What do I need to fill out Form 1040?

To prepare your taxes, you'll need a lot of information, but here are a few basic items most people need:

  • The Social Security numbers of you, your spouse, and any dependents.
  • Your date of birth, your spouse's date of birth, and any dependents' dates of birth.
  • A statement of wages earned (such as your W-2 form and 1099).
  • For dividends from banks or brokerages, statements of interest, or 1099-DIV forms.
  • Documentation of tax credits and/or tax deductions.
  • A copy of your past tax return.
  • A routing number and bank account number (for direct deposit of any refund).

Filing Your Form 1040

Calculating Adjusted Gross Income

The first step in filing your IRS Form 1040 is calculating your Adjusted Gross Income, also known as AGI. Form 1040 first asks for your basic information along with your sources of income including annual salary, tips, and income from claiming Social Security or unemployment, alimony, and more. To prepare, you should collect information such as:

  • W2s
  • 1099s
  • Dividend / interest statements

It is important to follow the instructions and consider each source of income listed on the form while using the space allotted for other income to report any additional income not listed. Depending on the sources of your income, you may need to attach a Schedule 1 to your Form 1040. For example, if you have collected unemployment, paid interest on student loans, or accumulated business income, Schedule 1 will allow you to make adjustments to your annual income. If you run a business as a sole proprietor, you will also need to fill out and attach a Schedule C. Schedule C allows you to report how much your business gained or lost in the past year.

Tax Deductions, Exemptions, and Credits

After calculating your AGI, you can begin to lower it by claiming your tax deductions and exemptions.
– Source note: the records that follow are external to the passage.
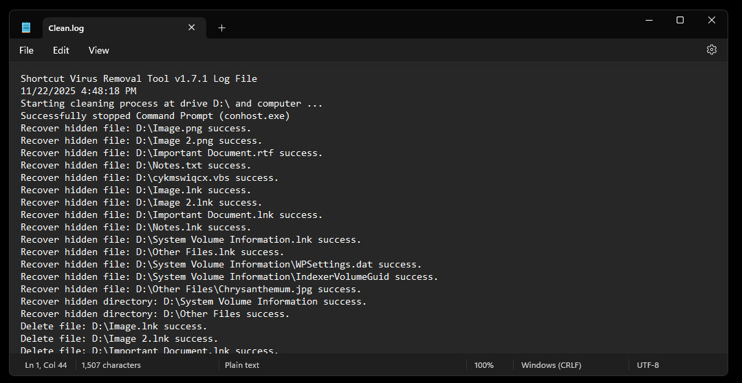
Task: Click the Plain text indicator in status bar
Action: 242,365
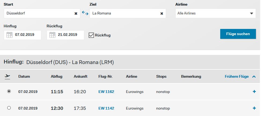Uncheck the Rückflug checkbox
Screen dimensions: 261x116
tap(91, 35)
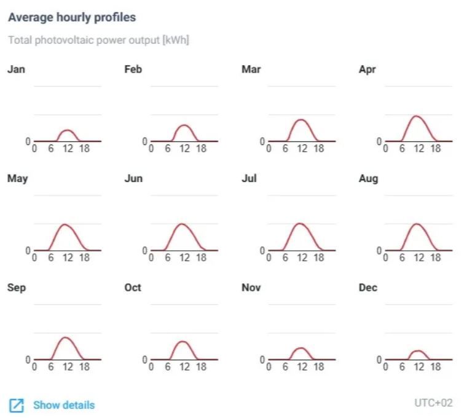464x418 pixels.
Task: Select the April power output curve
Action: (417, 117)
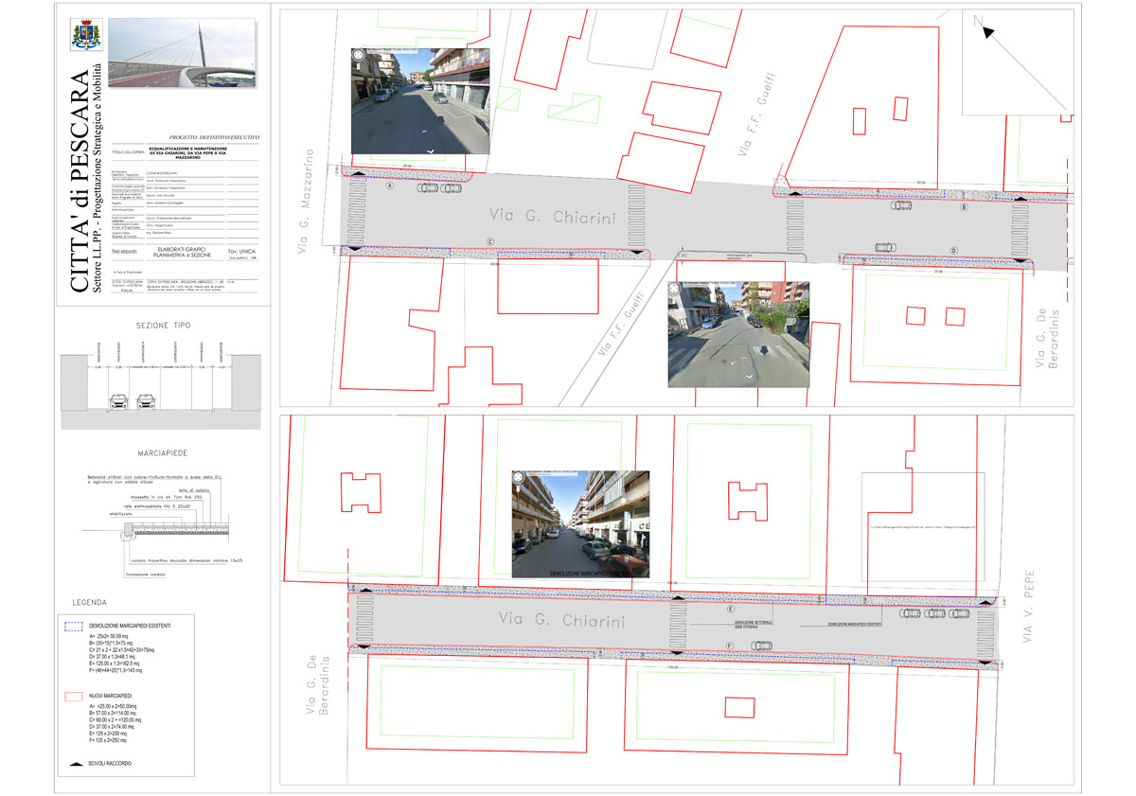
Task: Select the circled D sidewalk marker
Action: (954, 250)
You can use the form to itemize deductions such as:

  • State income taxes
  • Personal property taxes 
  • Charitable donations
  • Sales taxes

If your itemized deduction amount is lower than the amount of a standard deduction, it is a wise choice to select the standard deduction instead in order to lower your taxable income. As of 2018, the IRS Form 1040 no longer lists exemption deductions for dependents but instead allows dependent tax credits. Unlike a deduction, a tax credit lowers the amount of taxes you owe instead of lowering the amount of your AGI.

Determining Your Tax Amount

The amount of tax you will owe will depend on your final AGI after making deductions. You will use the given tax tables in order to calculate the amount of tax owed for your taxable income. Once you’ve arrived at this number, you can reduce the amount by each tax credit you’ve qualified for. If the number of tax credits and withheld taxes through the year have exceeded the amount of tax you owe, you will receive a tax refund from the IRS. Your Form 1040 allows you to specify how you would like to receive this refund. If your credits and withholdings are below the amount of tax owed, you will pay the difference when filing your Form 1040.